Holland notes that with an increase in the number of storms the odds that one may hit South Carolina also increases. Holland says that the conditions behind this potentially active season are not due solely to natural variations in weather, but are also driven by global warming.
The hurricane season begins on June 1 and ends November 30.
Holland says hot, humid conditions signal conditions that are ripe for hurricane activity. He also says it’s impossible to predict from season to season where hurricanes are likely to strike.
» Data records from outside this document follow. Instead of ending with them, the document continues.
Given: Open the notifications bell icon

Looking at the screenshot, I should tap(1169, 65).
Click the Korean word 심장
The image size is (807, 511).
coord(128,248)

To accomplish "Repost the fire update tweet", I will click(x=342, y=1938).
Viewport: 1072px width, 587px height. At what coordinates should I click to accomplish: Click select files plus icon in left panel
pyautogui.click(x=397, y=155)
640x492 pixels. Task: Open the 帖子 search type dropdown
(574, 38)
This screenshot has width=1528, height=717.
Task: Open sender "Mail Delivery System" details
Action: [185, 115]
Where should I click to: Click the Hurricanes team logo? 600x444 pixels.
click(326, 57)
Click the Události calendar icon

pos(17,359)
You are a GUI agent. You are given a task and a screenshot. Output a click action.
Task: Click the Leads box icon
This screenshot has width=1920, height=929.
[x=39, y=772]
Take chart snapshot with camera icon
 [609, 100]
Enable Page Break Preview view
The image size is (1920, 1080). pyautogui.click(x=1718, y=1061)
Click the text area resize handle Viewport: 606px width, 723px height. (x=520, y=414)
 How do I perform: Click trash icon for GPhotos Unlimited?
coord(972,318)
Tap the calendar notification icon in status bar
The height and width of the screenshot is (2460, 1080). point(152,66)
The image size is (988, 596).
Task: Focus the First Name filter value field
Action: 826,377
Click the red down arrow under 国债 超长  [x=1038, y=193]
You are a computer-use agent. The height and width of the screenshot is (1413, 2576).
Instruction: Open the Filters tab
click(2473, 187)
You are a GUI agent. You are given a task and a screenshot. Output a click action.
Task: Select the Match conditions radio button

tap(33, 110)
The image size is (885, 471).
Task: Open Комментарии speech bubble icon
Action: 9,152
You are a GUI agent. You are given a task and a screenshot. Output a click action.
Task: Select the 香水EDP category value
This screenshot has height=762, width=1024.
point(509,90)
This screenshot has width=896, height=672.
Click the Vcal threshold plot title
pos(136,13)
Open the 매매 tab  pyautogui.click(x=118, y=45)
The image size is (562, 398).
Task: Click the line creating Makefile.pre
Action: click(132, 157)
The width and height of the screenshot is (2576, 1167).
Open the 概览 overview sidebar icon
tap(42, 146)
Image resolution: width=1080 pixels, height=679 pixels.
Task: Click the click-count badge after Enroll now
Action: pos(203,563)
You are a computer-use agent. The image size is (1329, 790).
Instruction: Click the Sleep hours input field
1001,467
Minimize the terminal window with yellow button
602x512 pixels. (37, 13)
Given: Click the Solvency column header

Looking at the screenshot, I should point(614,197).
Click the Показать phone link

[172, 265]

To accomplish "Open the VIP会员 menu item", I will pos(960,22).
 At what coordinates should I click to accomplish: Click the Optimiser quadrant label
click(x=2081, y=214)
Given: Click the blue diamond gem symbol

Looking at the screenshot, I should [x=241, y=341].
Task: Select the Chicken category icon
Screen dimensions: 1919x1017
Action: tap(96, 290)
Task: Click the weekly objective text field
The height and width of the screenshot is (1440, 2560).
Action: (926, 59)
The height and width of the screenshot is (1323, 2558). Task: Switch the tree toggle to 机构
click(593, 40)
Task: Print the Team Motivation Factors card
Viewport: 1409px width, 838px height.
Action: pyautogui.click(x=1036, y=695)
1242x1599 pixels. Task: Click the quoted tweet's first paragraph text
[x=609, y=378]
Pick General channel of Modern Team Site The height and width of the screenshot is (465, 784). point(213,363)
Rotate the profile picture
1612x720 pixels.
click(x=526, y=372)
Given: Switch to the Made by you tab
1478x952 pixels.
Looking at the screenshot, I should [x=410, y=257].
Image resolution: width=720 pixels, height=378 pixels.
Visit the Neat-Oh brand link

Existing weather patterns are similar to those of 2005, which brought the nation Hurricane Katrina and four other major hurricanes that struck land and resulted in nearly 4,000 deaths and $130 billion in damages.
Holland testified on the “Hurricanes and Oil Will Mix: Managing Risk Now” panel, saying that a hurricane striking the Gulf could be a good news, bad news situation. According to him, the Loop Current in the Gulf could carry the oil from the spill over into the Atlantic Seaboard, but that is highly unlikely he says. Gale force winds from a hurricane could whip the oil into small globules that would be easier for bacteria to break down. But, a hurricane could also push the oil further inland.
Holland says when a hurricane hits the Gulf, it normally creates an east to west wind, which would push the oil from the Mississippi/Louisiana region toward the Texas coast.